On 17 March 1993, President Suharto announced the composition of his sixth cabinet to the public. Suharto included Subiakto Tjakrawerdaya as the Minister of Cooperatives and Small Business in his cabinet. After the cabinet's term expired, he was appointed again for the same position in Suharto's seventh cabinet on 14 March 1998 until Suharto resigned on 21 May 1998.

During his term as minister, Tjakrawerdaya was closely associated with Suharto's children and their businesses. Tjakrawerdaya allowed Tommy Suharto, Suharto's youngest son, to exercise monopoly on the clove trade in Indonesia.

In 1996, Tjakrawerdaya ran as a candidate for the People's Representative Council in the Lampung constituency. Tjakrawerdaya won a seat and became a member of the People's Representative Council since 1 October 1997. Since then, Tjakrawerdaya concurrently held office as a minister and an MP. He relieved his membership in the People's Representative Council after his second appointment as minister.

== Later political career ==
After Suharto resigned, the National Awakening Party was formed two months later. Tjakrawerdaya joined the party and became the Regional Delegate of the People's Consultative Assembly to represent the party from East Java. He held the office from 1 October 1999 until his arrest on 18 March 2002.

On 30 November 1999, President Abdurrahman Wahid formed the National Economic Council to resolve Indonesia's financial crisis. Tjakrawerdaya was included as the deputy chairman of the council. Tjakrawerdaya's membership in the council was protested by economists from University of Indonesia and Gadjah Mada University due to his previous office as minister in Suharto's cabinet.
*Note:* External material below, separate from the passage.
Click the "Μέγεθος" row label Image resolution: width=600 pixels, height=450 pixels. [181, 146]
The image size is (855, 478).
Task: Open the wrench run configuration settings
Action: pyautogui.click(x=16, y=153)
Wahid responded by stating that the council is an advisory body and could not directly influence any presidential decisions.

At the 2004 Indonesian legislative election, Tjakrawerdaya nominated himself as the member of the Regional Representative Council for the Central Java constituency, number 25. Tjakrawerdaya went in the 16th place and obtained 315,191 votes — 2.01% of the total votes — in the election. He did not win any seats in the election.

== Arrest ==
Tjakrawerdaya was accused of corrupting funds totalling 20 trillion rupiahs from the Employees Cooperative of the Cooperatives Department. He was brought to the Jakarta Police headquarters on the morning of 18 March 2002 and was investigated for 13 hours. He was arrested that night.

== Death ==
Subiakto Tjakrawerdaya tested positive for COVID-19 during the COVID-19 pandemic in Indonesia and was brought to the Simprug Extension Hospital, a temporary hospital built by the Pertamina Central Hospital to treat COVID-19 patients. Tjakrawerdaya died at 23:15 on 2 January 2021, at the hospital.

== Awards ==
Subiakto was awarded the Development Medal (Satyalancana Pembangunan) in 1986.